Fitness should be about caring for our minds and physical health. Strength, flexibility, cardiovascular health, skeletal health etc. It needs to be sustainable, maintainable, and a positive contribution to our sense of self-confidence. It should make us feel strong and empowered. It should be motivated by a want to explore our bodies, maintain our health, and an act of self-love.
I’ve realized more than anything that fitness is about being connected and in communication with your body and it’s needs. It’s about living in harmony with your body and it’s a balance of both movement and rest. The more in-tune we are with our bodies the more we can listen to how it communicates how and what we are feeling.
Maybe crazy workouts are for you, and if so great, and maybe you do have a six -pack, but they don’t automatically make you healthy or well. Wellness is a bigger picture that includes mental, physical, and spiritual health, and that often means not having 6-pack abs.
Nowadays my fitness looks very different than it used to. Instead of brutal-full-body-sweat-inducing workouts full of self-loathing, I love to go on walks with my dog, I love yoga, I like to hike while holding hands with my husband, and I teach dance at local community centers. I teach my students to enjoy dancing and explore the ways it can express your feelings, or tell a story, not because it will burn calories or make you skinny. We don’t do burpees until we barf, or do ab burn challenges.

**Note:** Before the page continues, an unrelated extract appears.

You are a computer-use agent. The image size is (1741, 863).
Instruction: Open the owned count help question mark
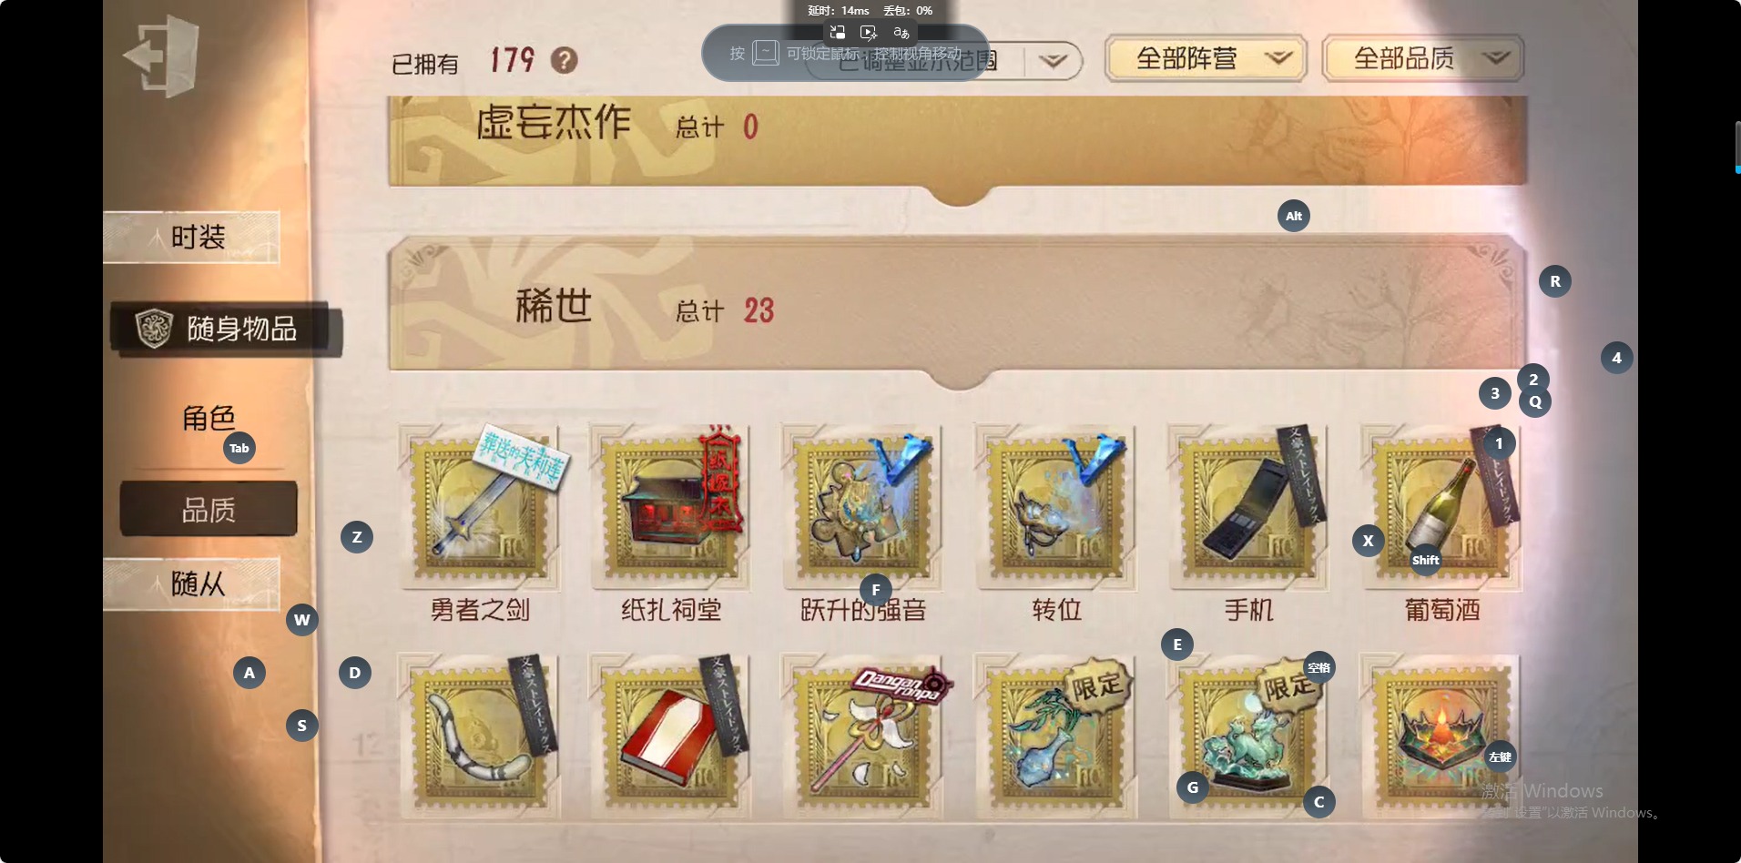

My stomach is not as flat, and my legs and arms aren’t as toned, and I carry some extra around my mid section, but loving myself is worth so much more than the rest of it. Throughout the years my relationship with fitness and also my body has changed a lot. It has ebbed and flowed in how positive it is, in response to a lot of different circumstances, and I will tell more of these stories in later posts.
So, is being in shape a sign of wellness?
No, not necessarily.
I hope that this inspires you to feel good in your body, and exercise to care for your body, not punish it. Our bodies do tons of amazing things for us every day, let’s celebrate them.